-- Supplied material follows --

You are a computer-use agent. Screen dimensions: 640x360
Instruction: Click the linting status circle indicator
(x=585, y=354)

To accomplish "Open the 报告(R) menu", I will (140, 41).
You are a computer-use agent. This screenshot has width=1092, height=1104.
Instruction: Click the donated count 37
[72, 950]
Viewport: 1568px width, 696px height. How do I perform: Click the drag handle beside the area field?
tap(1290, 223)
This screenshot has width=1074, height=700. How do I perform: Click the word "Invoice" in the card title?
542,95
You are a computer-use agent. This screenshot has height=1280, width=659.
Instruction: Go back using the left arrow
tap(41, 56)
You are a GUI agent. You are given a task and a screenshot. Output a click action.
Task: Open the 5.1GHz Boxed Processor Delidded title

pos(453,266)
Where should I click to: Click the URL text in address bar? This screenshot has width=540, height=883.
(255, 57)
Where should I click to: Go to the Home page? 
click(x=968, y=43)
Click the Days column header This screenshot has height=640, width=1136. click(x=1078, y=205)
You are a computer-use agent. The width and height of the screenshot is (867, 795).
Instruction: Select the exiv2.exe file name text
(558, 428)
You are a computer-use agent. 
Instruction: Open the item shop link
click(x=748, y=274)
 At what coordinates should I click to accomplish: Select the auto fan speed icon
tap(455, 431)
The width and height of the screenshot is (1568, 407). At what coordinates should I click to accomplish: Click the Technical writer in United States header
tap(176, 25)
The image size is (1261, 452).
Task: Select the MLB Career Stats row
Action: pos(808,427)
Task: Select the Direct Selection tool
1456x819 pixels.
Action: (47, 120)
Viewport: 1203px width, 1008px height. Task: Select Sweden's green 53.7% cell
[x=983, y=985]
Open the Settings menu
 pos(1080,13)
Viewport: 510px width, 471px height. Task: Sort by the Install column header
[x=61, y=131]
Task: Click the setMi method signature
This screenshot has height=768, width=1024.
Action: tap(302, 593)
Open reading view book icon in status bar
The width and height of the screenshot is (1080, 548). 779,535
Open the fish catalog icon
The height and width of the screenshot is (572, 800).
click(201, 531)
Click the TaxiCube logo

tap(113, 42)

-- Supplied material concluded --

__Action item__: Without omission, return all of the records exactly as given.

__Problem solution__:
You are a computer-use agent. Screen dimensions: 640x360
Instruction: Click the linting status circle indicator
(x=585, y=354)

To accomplish "Open the 报告(R) menu", I will (140, 41).
You are a computer-use agent. This screenshot has width=1092, height=1104.
Instruction: Click the donated count 37
[72, 950]
Viewport: 1568px width, 696px height. How do I perform: Click the drag handle beside the area field?
tap(1290, 223)
This screenshot has width=1074, height=700. How do I perform: Click the word "Invoice" in the card title?
542,95
You are a computer-use agent. This screenshot has height=1280, width=659.
Instruction: Go back using the left arrow
tap(41, 56)
You are a GUI agent. You are given a task and a screenshot. Output a click action.
Task: Open the 5.1GHz Boxed Processor Delidded title

pos(453,266)
Where should I click to: Click the URL text in address bar? This screenshot has width=540, height=883.
(255, 57)
Where should I click to: Go to the Home page? 
click(x=968, y=43)
Click the Days column header This screenshot has height=640, width=1136. click(x=1078, y=205)
You are a computer-use agent. The width and height of the screenshot is (867, 795).
Instruction: Select the exiv2.exe file name text
(558, 428)
You are a computer-use agent. 
Instruction: Open the item shop link
click(x=748, y=274)
 At what coordinates should I click to accomplish: Select the auto fan speed icon
tap(455, 431)
The width and height of the screenshot is (1568, 407). At what coordinates should I click to accomplish: Click the Technical writer in United States header
tap(176, 25)
The image size is (1261, 452).
Task: Select the MLB Career Stats row
Action: pos(808,427)
Task: Select the Direct Selection tool
1456x819 pixels.
Action: (47, 120)
Viewport: 1203px width, 1008px height. Task: Select Sweden's green 53.7% cell
[x=983, y=985]
Open the Settings menu
 pos(1080,13)
Viewport: 510px width, 471px height. Task: Sort by the Install column header
[x=61, y=131]
Task: Click the setMi method signature
This screenshot has height=768, width=1024.
Action: tap(302, 593)
Open reading view book icon in status bar
The width and height of the screenshot is (1080, 548). 779,535
Open the fish catalog icon
The height and width of the screenshot is (572, 800).
click(201, 531)
Click the TaxiCube logo

tap(113, 42)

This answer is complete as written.